OBJECTIF: Modifiez tout le passage allant de la ligne qui contient « Viewport: 800px width, 466px » jusqu'à la fin du matériel en remplaçant « headset » par « earphone », sans rien changer d'autre. Ne reproduisez que ces lignes.

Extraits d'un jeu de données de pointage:
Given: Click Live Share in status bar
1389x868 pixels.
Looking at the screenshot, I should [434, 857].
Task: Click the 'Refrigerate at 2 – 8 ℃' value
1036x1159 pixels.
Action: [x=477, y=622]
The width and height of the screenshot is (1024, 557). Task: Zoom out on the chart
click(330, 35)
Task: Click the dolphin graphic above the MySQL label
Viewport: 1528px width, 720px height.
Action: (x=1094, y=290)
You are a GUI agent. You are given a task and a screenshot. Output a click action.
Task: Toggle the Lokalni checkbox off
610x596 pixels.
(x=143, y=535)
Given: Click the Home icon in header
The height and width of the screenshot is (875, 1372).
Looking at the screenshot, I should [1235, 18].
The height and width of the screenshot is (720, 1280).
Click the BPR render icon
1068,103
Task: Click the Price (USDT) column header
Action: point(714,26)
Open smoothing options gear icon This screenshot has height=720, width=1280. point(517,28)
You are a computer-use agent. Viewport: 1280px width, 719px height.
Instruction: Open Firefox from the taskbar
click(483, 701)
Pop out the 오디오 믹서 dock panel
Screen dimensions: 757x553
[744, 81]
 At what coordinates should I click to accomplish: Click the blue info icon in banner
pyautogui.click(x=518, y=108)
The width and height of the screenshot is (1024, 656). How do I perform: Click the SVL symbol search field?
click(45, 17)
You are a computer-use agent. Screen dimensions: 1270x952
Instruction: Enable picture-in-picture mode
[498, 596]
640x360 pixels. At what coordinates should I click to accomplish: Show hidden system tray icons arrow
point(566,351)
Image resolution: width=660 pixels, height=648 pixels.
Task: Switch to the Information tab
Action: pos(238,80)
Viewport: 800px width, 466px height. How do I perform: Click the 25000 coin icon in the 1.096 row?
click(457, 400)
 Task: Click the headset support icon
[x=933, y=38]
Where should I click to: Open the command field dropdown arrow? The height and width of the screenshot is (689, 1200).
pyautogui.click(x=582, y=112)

RÉPONSE À L'EXERCICE:
Viewport: 800px width, 466px height. How do I perform: Click the 25000 coin icon in the 1.096 row?
click(457, 400)
 Task: Click the earphone support icon
[x=933, y=38]
Where should I click to: Open the command field dropdown arrow? The height and width of the screenshot is (689, 1200).
pyautogui.click(x=582, y=112)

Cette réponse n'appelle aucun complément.